Stated goal 1
Using the trail article, answer these questions:
(a) At which kilometer mark did the writer turn off Road 166?
(b) How far from the southern trailhead is the Lovers Suspension Bridge?
(c) What caused the horizontal ridges in the face of Swallow Cliff?
Stated goal 2
Quote the trail article word for word, beginning at the words "The trail is" and stopping after "above sea level.".

Source document
Chiayi County has more than it’s fair share of short hiking routes, and working through the list is a personal priority. Earlier this week, I spent a day driving to and hiking along the Youth Ridge Trail (青年嶺環狀步道), a path so named because, in its original form, its steepness is said to have left all but youngsters utterly exhausted.
Like many of the tracks that criss-cross Taiwan’s mountains, the Youth Ridge Trail was first blazed by indigenous villagers so they could trade with nearby communities. The path as it now exists is a shortcut of sorts between two points on Road 166. If you can’t persuade someone to drop you at one of these locations and pick you up at the other, you might have to do what I did — park, hike to the far end, then retrace your steps back to your vehicle.
The trail is 2.385km long*, and contour maps suggest that one-way hikers might prefer to start at the northern end near Rueili Elementary School (瑞里國小). That trailhead, at the 78.7 mark on Road 166, is a little over 1,000m above sea level.
Photo: Steven Crook
To shorten the time I spent behind the wheel, I turned off Road 166 at the 72.2km mark. A steep downward side-road very quickly leads to the trail’s southern terminus at an altitude of approximately 850m. Finding a convenient spot to park my car was easy. On weekends, it’s likely to be much more difficult.
As I was about to set foot on the path — the entrance is marked with an informative bilingual mapboard — I noticed that an attractive butterfly had taken a liking to my car. A few minutes later, I disturbed a large cluster of lepidopterans, among which was the largest non-birdwing butterfly I’ve ever seen. I got fairly close to it before it flew off in a blur of yellow and pale orange. Its wingspan was around 15cm.
After a few switchbacks through bamboo, the trail entered mixed forest. Dozens of tiny, dark orthopterans jumped off the path; they looked like grasshoppers to me, but I’m no expert. I got fed up with wiping spiders’ webs off my face, so, as I progressed northward and lower toward Cujhihkeng Creek (粗紙坑溪), I took to waving a short stick at head height.
Photo: Steven Crook
The creek is certainly deep enough to drown in, but there’s no obvious way to get down to its rocky banks. Just before the Lovers Suspension Bridge (情人吊橋), 865m from the southern trailhead, I looked across the narrow valley and got my first proper view of the Youth Ridge Trail’s most famous sight: Swallow Cliff (燕子崖). Unless the weather has been dry for weeks, you’ll see a curtain of water pouring out of the forest above the cliff, and crashing down onto a huge, smooth boulder.
The horizontal ridges in the cliff face were caused by wind erosion. During spring and summertime, they’re inhabited by nesting swallows .
Less than 100m further on, what’s called the Bat Cave (蝙蝠洞) isn’t a cave but another cliff face. The rock here is pockmarked by irregular holes. Some looked large enough to conceal my water bottle, but I didn’t investigate too closely, in case there were bats inside. According to an information board, bat numbers here have declined due to human disturbance.

Data lines
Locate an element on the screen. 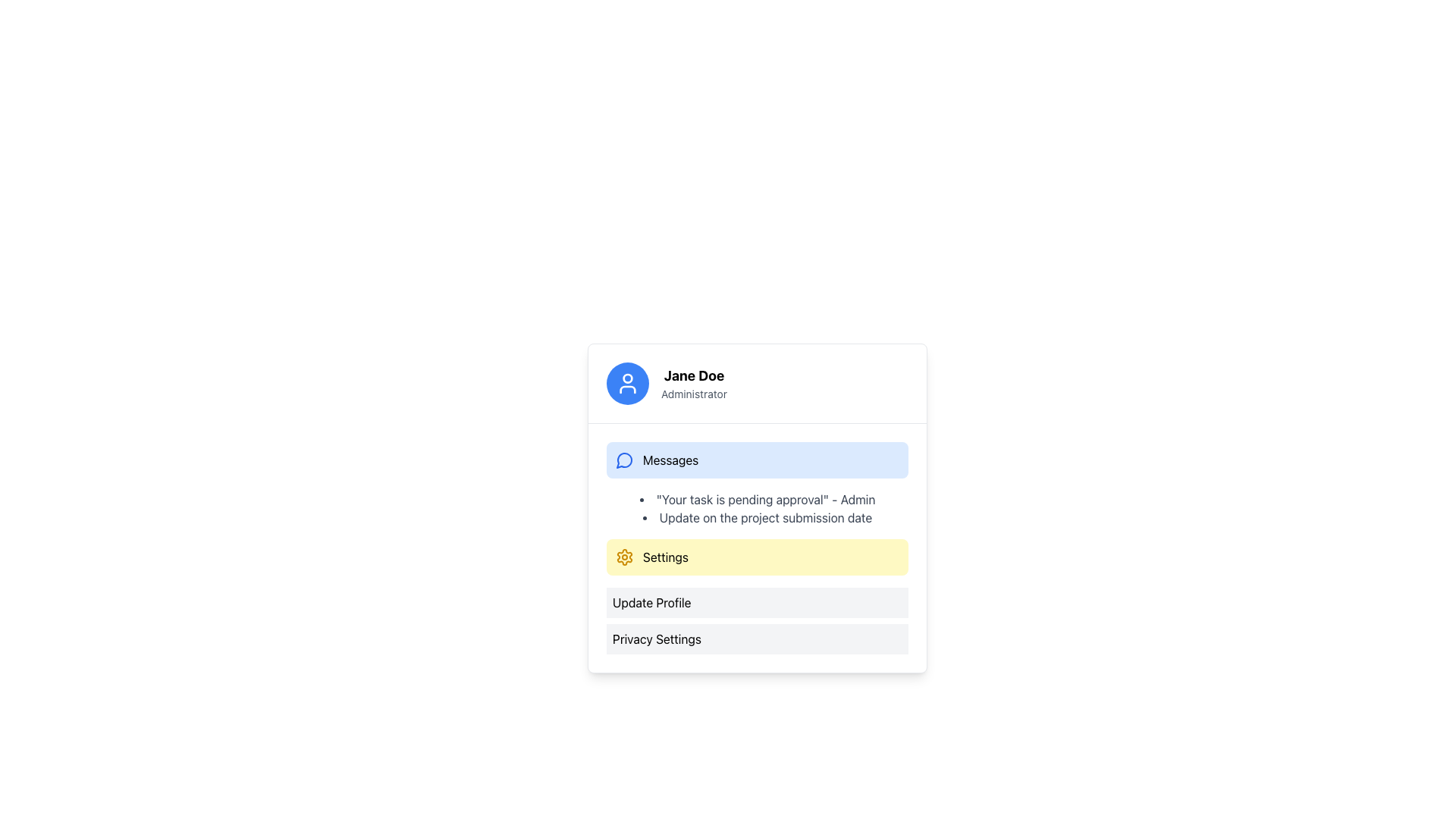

Answer 1
(a) The 72.2km mark.
(b) 865m.
(c) Wind erosion.

Answer 2
The trail is 2.385km long*, and contour maps suggest that one-way hikers might prefer to start at the northern end near Rueili Elementary School (瑞里國小). That trailhead, at the 78.7 mark on Road 166, is a little over 1,000m above sea level.